Missing data (NA –> tagged_na)

Base R supports only one type of NA (‘not available’) to represent missing values. The CCHS, however, has several types of missing data or incomplete category responses. cchsflow uses the haven package tagged_na() to allow multiple missing data categories. tagged_na() adds an addition character to the NA value, thereby allowing users to define additional missing data types. tagged_na() applies only for numeric values, as character base values can use any string to represent NA or missing data.

CCHS approach to coding missing data

CCHS category values can change across variables and survey cycles, but the most common values are:

CCHS category value Label
6 not applicable
7 don’t know
8 refusal
9 not stated

cchsflow recodes the four CCHS category missing data categories values into two NA values that are commonly used for most studies. NA(a) = ‘not applicable’ and NA(b) = ‘missing’. Furthermore, variables may be entirely missing from a specific cycle, which results in ‘not asked’ missing data that is not included or coded in CCHS surveys, recoded to NA(a)
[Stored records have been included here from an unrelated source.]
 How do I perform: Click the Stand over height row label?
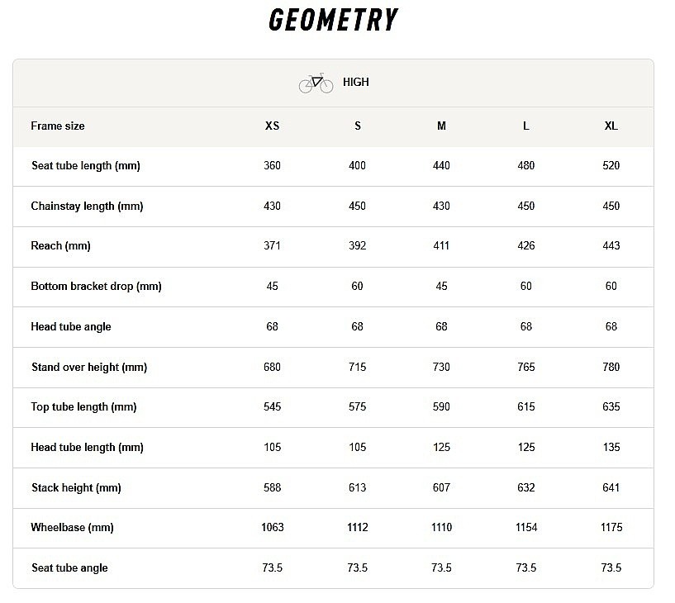click(x=89, y=368)
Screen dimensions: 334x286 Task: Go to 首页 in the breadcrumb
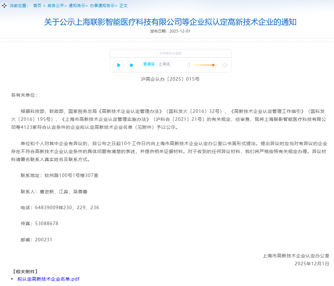[x=37, y=6]
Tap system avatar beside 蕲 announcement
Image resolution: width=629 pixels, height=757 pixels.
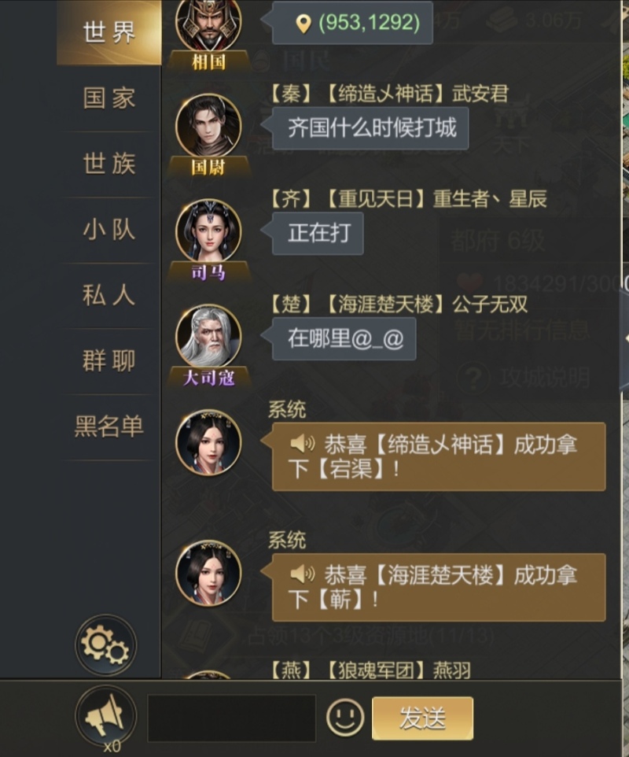tap(208, 573)
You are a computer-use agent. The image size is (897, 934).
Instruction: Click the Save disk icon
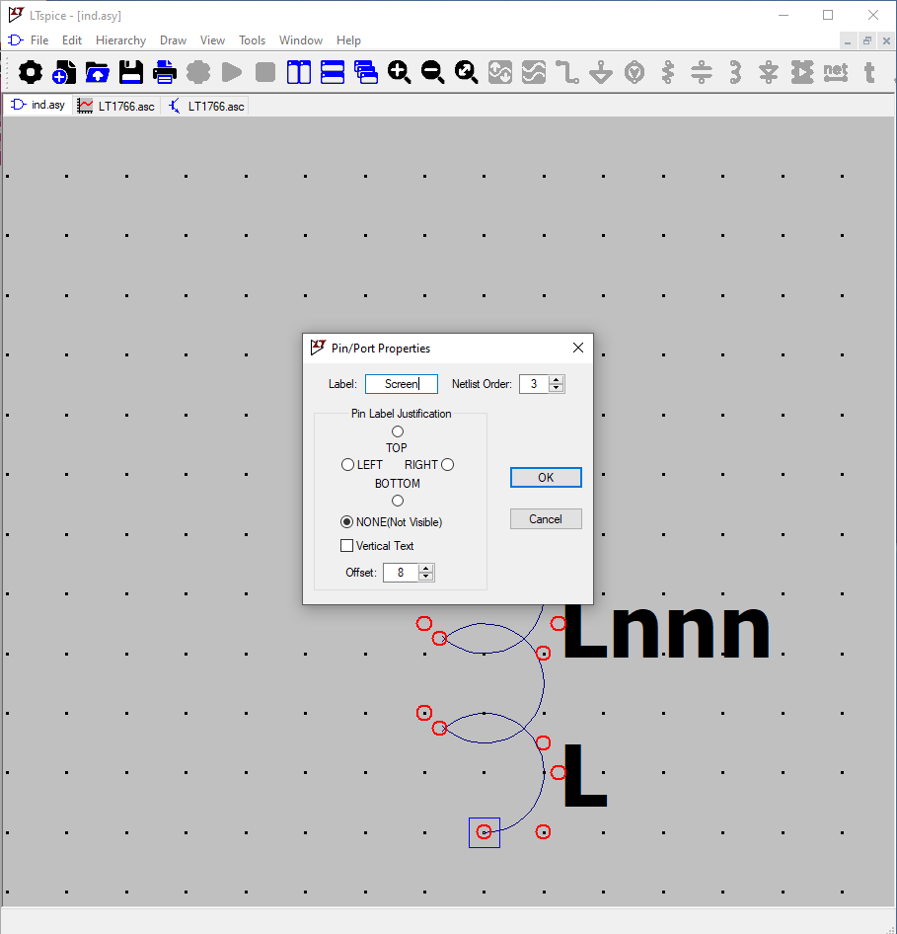131,72
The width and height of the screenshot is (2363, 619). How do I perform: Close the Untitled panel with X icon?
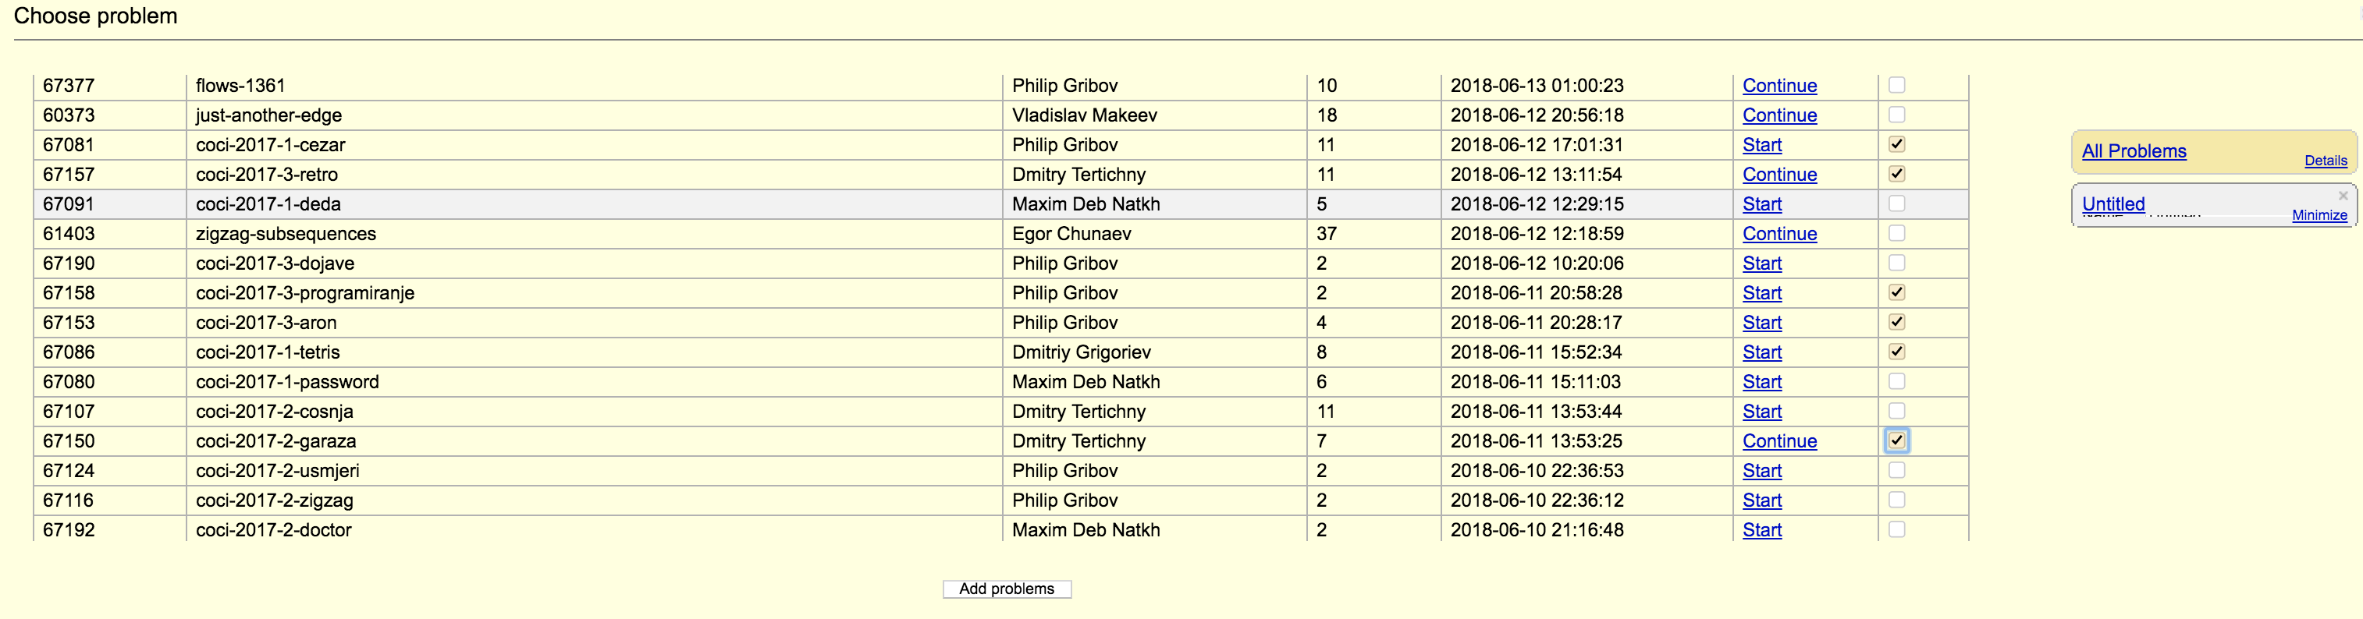(x=2343, y=195)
Summary of tagged_na values and their corresponding CCHS category values.

cchsflow tagged_na CCHS category value Label
NA(a) 6 not applicable
NA(b) 7 don’t know
NA(b) 8 refusal
NA(b) 9 not stated
NA(c) question not asked in the survey cycle

Example haven::tagged_na()

x <- c(1:5, tagged_na("a"), tagged_na("b"))

# Is used to read the tagged NA in most other functions they are still viewed as NA
## [1] NA  NA  NA  NA  NA  "a" "b"
# Is used to print the na as well as their tag
## [1]     1     2     3     4     5 NA(a) NA(b)
# Tagged NA's work identically to regular NAs
## [1]  1  2  3  4  5 NA NA

Using tagged_na for creating derived variables

See the derived variables and how to add variables for details on derived variables and how to add them.

When creating derived variables from CCHS variables, it is important to distinguish the different NA values. Certain derived variables include the use of variables that may not be applicable to respondents. For example, smoking pack-years involves the use of smoking variables that may not be applicable to all CCHS respondents (i.e. non-smokers who have never smoked). In this scenario, respondents who had values of NA(a) for the various base smoking variables would have a value of NA(a) for smoking pack-years. Respondents who had identified as having smoked at one point in their lives, but had values of NA(b) in the base smoking variables would have a value of NA(b) for smoking pack-years as pack-years cannot be calculated due to missing values.

On the other hand, there are certain derived variables that use variables that are applicable to all respondents. For example, BMI uses CCHS height and weight variables which are asked to all CCHS respondents. In this scenario, all NA variables would be tagged as NA(b) as these variables are applicable to everyone, and respondents with NA values would be classified as missing.

When creating deriving variables, it is important to examine the base CCHS variables to check for the presence of NA(a) and NA(b). This can be done by reviewing the CCHS documentation.